So what happens if someone tries to go to that page on your old site? They will hit an error page AKA 404 “Not Found” page. 

This is no bueno. In my somewhat-biased opinion whether this gets remedied or not can be a clue as to whether a developer is good or great.

So Why Redirect Defunct Pages?

If we don’t there are two primary negative effects:

1) The domain now has a bunch of 404 errors which Google keeps track of and will not see that as a good sign. Those null pages also may have had some trust/authority in Google’s eyes that get lost if they go nowhere.
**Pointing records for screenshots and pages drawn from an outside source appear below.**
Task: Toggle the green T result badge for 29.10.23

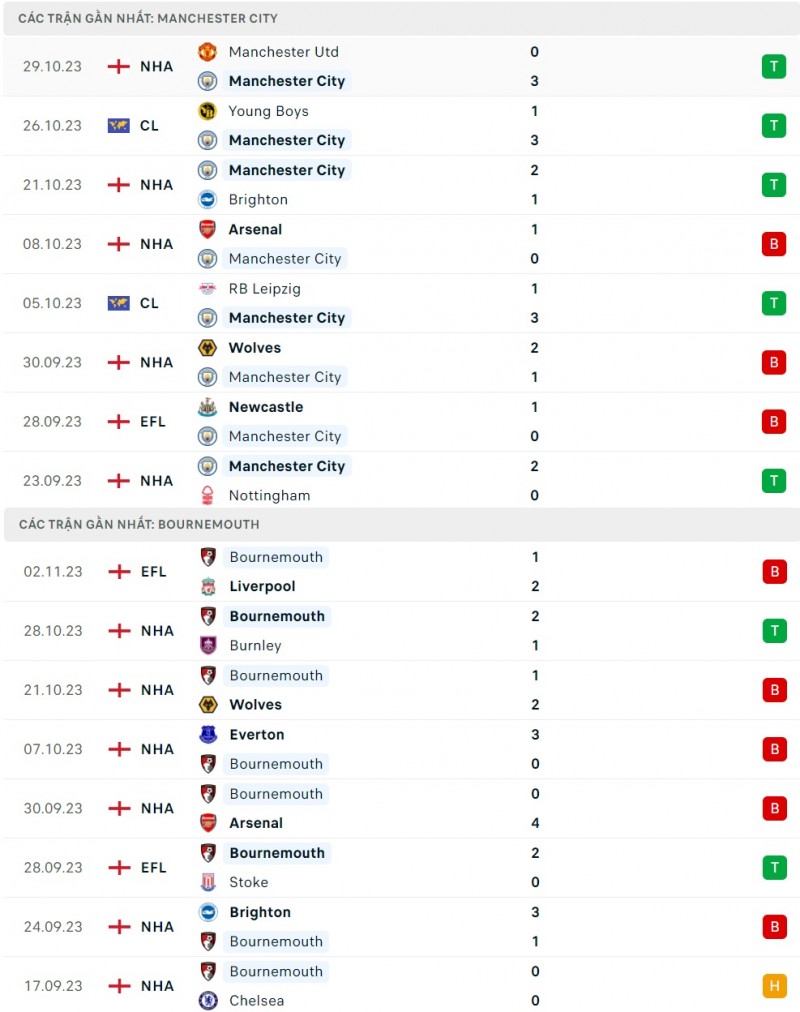Action: (773, 66)
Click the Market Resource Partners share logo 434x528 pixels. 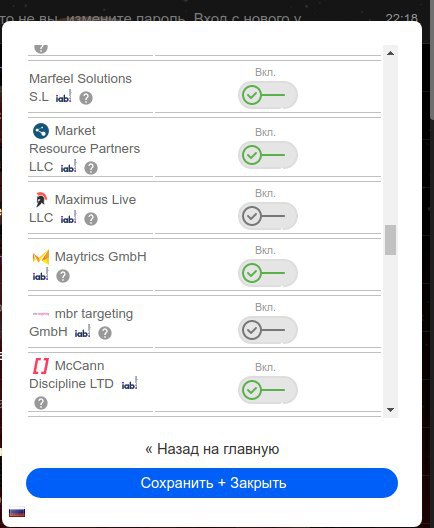(41, 131)
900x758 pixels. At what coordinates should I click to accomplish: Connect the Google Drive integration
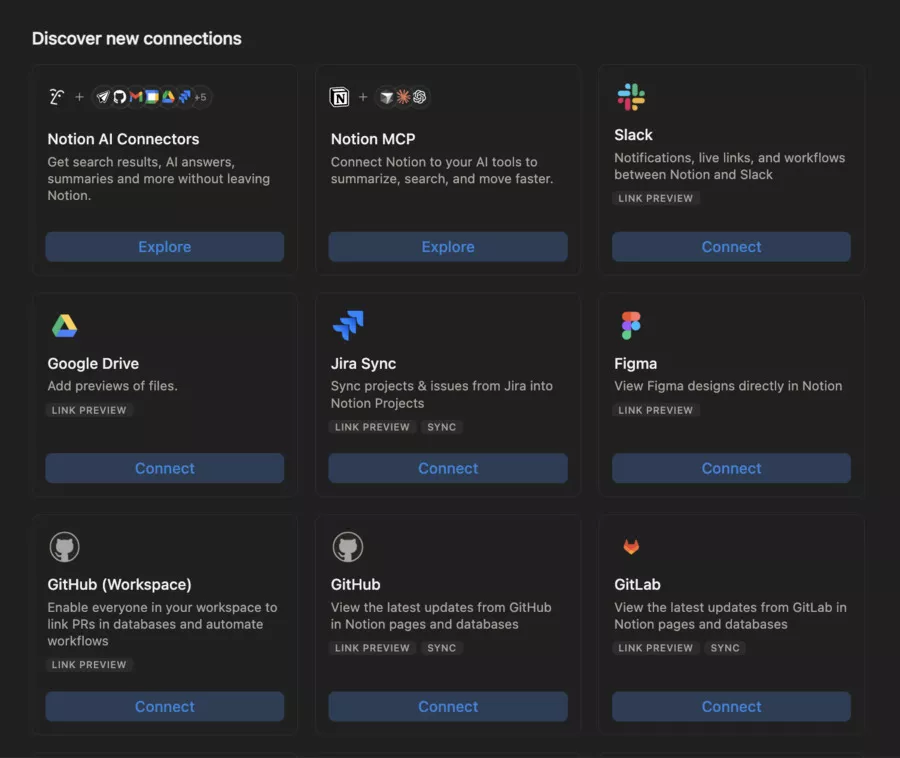[164, 468]
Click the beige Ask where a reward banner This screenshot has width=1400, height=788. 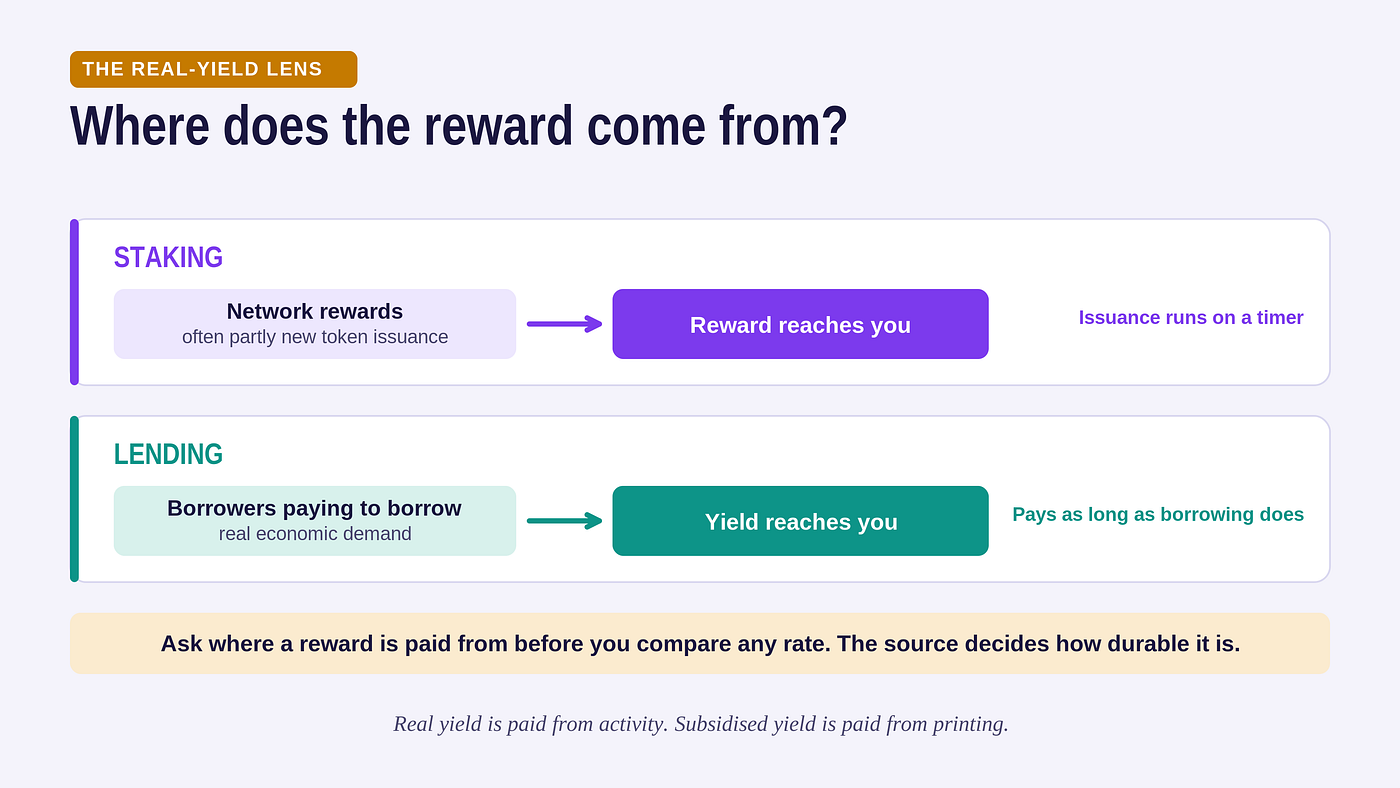(700, 643)
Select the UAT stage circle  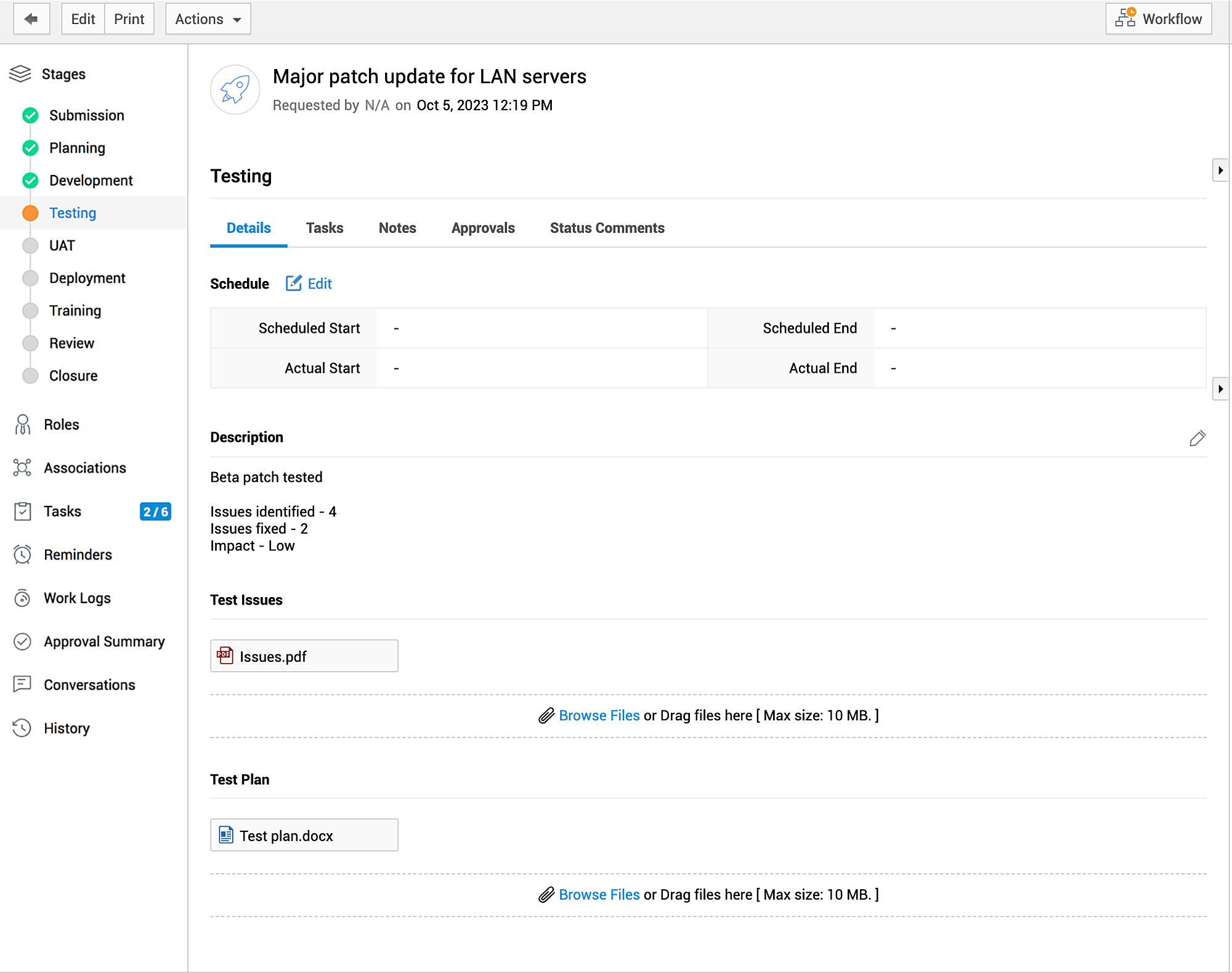point(30,245)
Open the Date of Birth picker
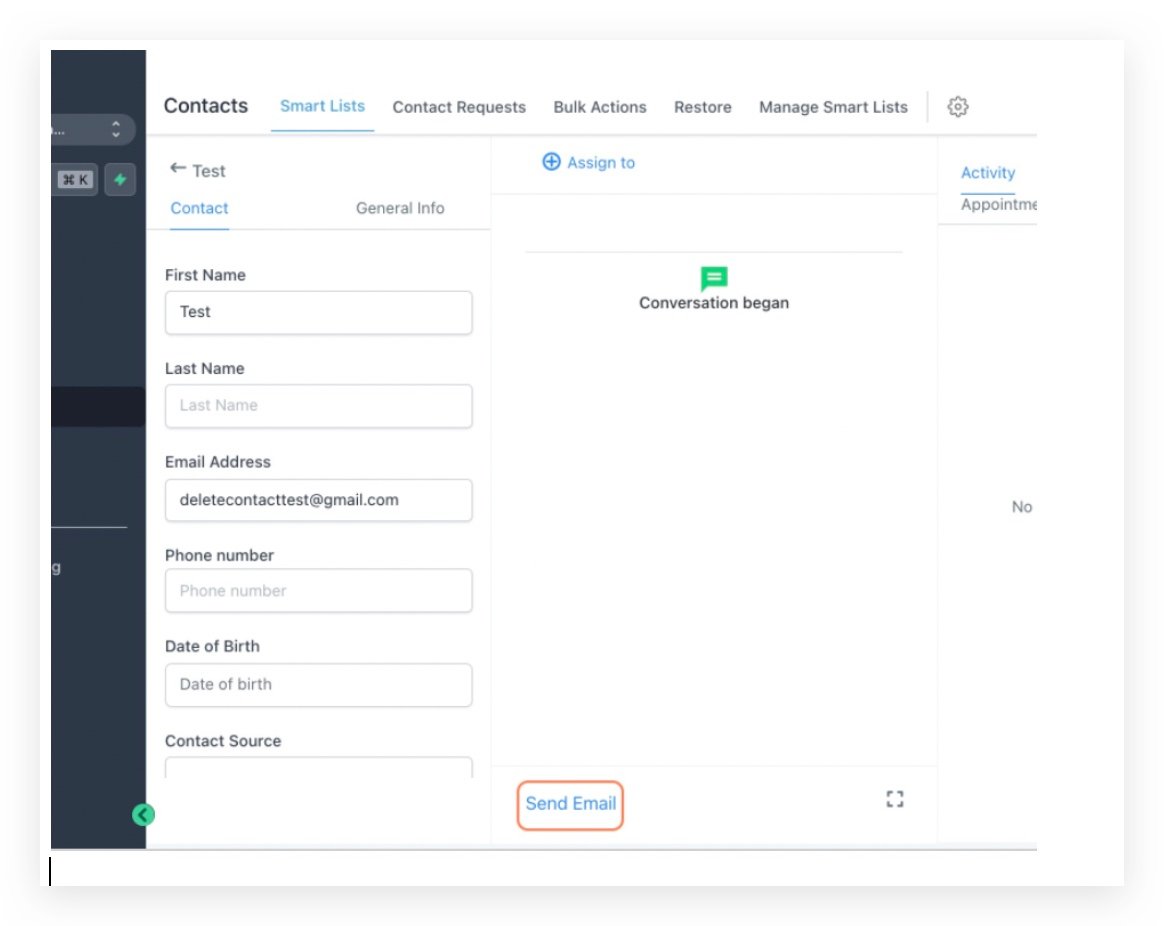 (x=318, y=685)
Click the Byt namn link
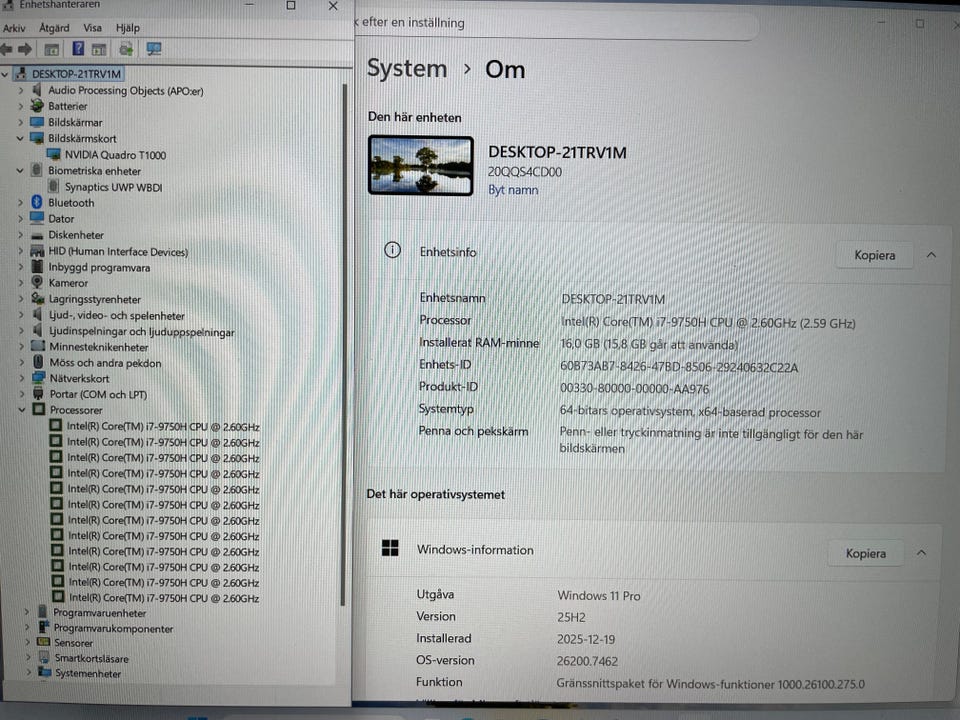 coord(513,190)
Even if these all just redirect to the homepage that is better than nothing.

2) Broken user pathways. So if someone had a page bookmarked or had emailed it to a friend, that link is now broken. Additionally there may be old marketing materials that link to it or other vendor / partner sites that linked to them.

404-error-page-lost-visitors

How do you know which pages are broken?

1) Do a search in Google for site:limecuda.com but replace limecuda.com with your domain name. This will show the pages Google has indexed for your domain. As a post-launch practice I will usually do that search and open up each result and create redirects for any URLs I missed that result in errors.

2) If you have your site verified in Google Webmaster Tools it will show you Error pages that it has found. This is a good thing to look at from time-to-time to try and keep that number near zero.

gwt gwt-error

When you have fixed an error reported by GWT make sure to click “Mark as Fixed”.

3) Another option is to use Google Analytics. If you go to Behavior>>Site Content>>All Pages and do a search for 404 it might show you some pages people have hit that didn’t exist.

4) Not necesarily even a broken page on your site but using  brokenlinkcheck.com to scan your site may be another way to find error page and/or broken links.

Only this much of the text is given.